The task:
Would you transcribe exactly the lines from the beginning of the records below through the line with "The height and", both included, omitting the pictures?

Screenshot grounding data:
= Beginning of Section =

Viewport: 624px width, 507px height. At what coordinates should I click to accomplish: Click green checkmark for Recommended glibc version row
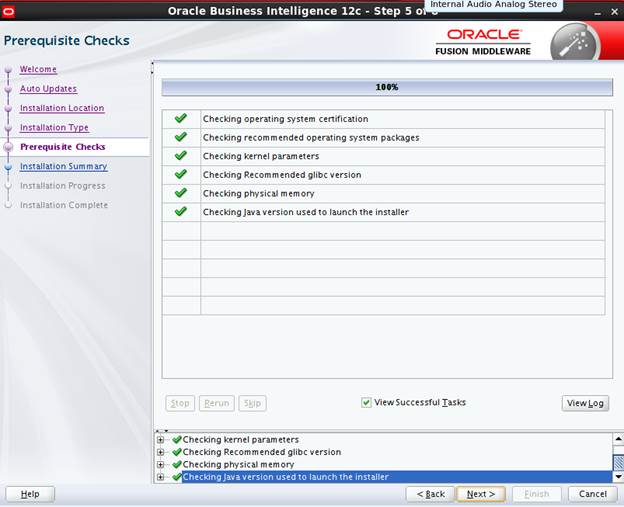tap(181, 174)
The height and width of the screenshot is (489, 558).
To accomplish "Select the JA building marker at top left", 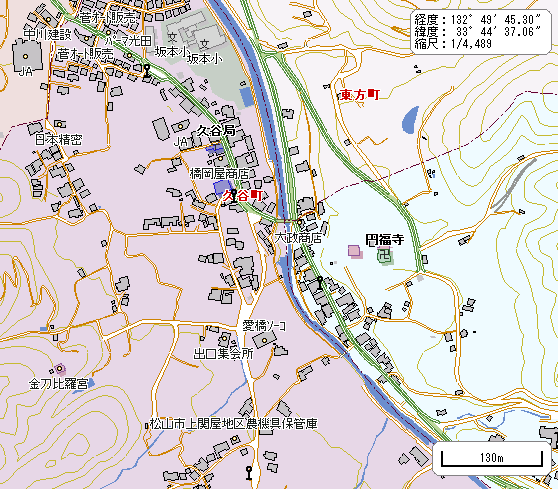I will tap(25, 56).
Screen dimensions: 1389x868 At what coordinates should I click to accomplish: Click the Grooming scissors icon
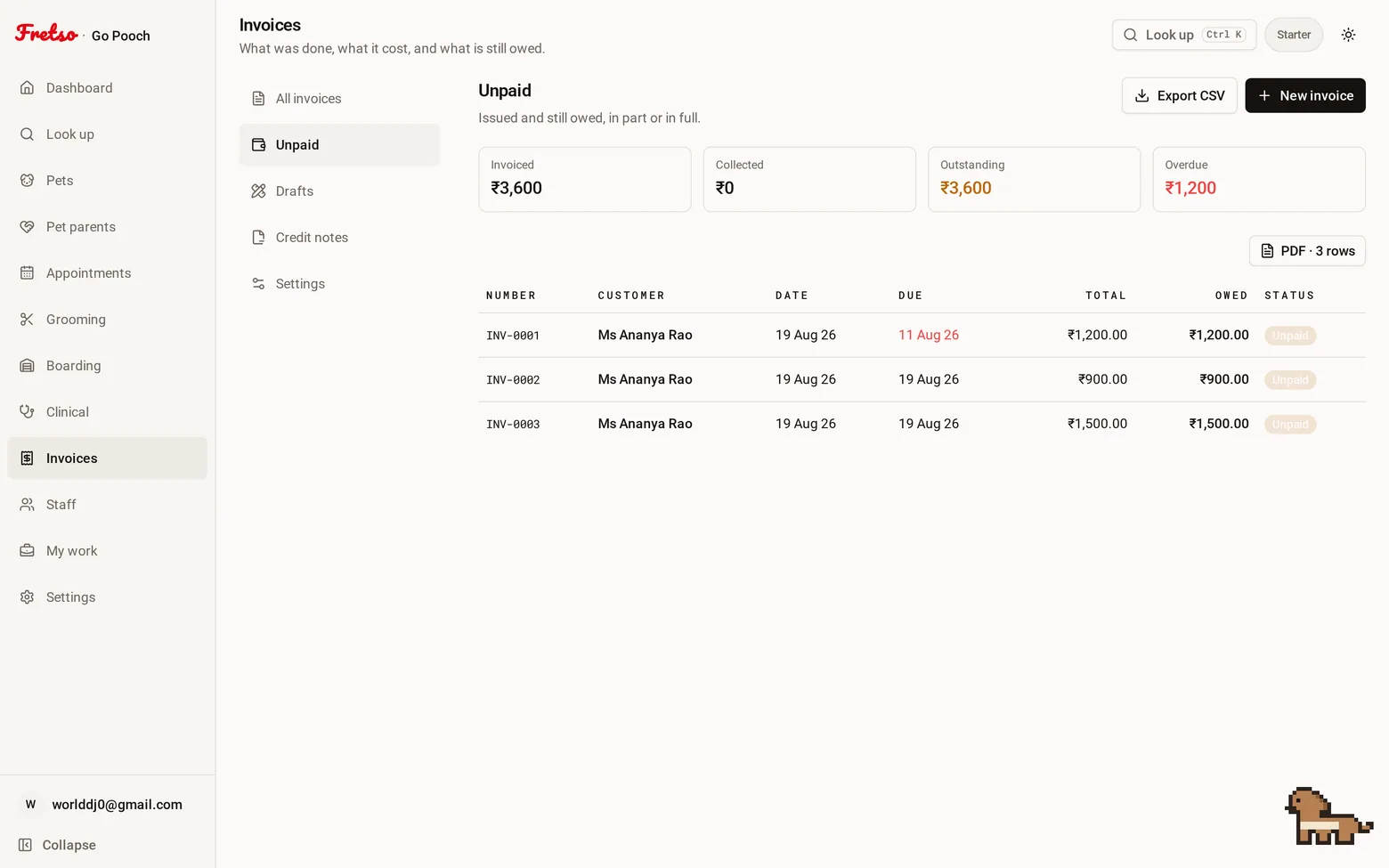pos(28,319)
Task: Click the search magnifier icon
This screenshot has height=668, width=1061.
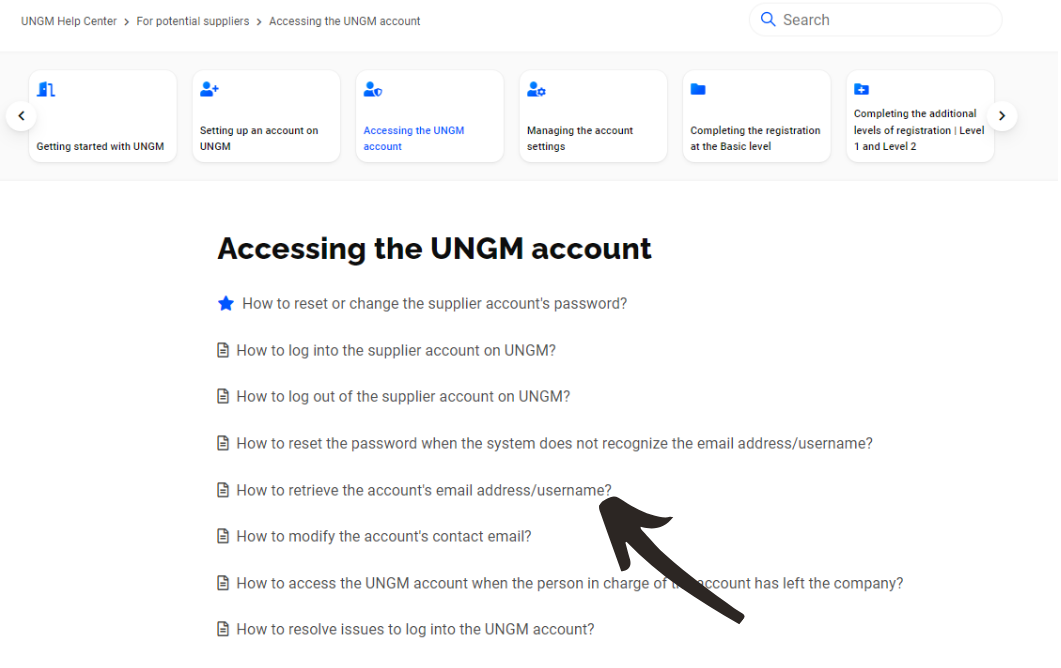Action: click(767, 20)
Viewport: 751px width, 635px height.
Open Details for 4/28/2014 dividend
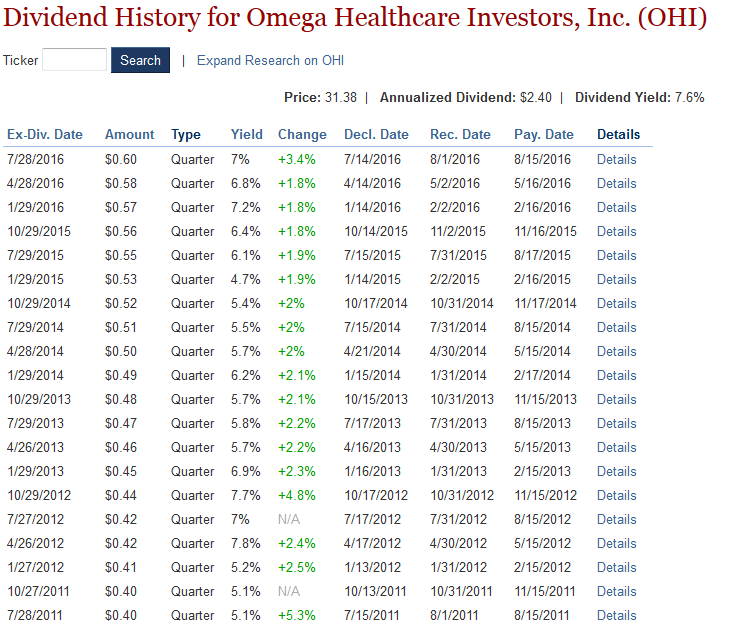[616, 351]

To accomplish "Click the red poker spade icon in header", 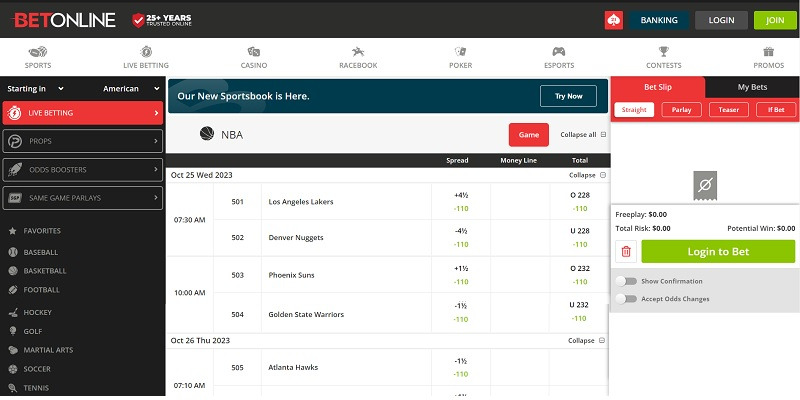I will click(614, 20).
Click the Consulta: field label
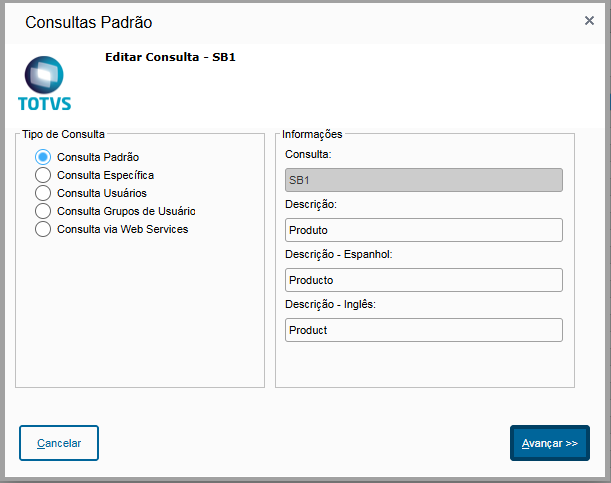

= End of Section =

Solution to the exercise:
Viewport: 624px width, 507px height. At what coordinates should I click to accomplish: Click green checkmark for Recommended glibc version row
tap(181, 174)
The height and width of the screenshot is (489, 558).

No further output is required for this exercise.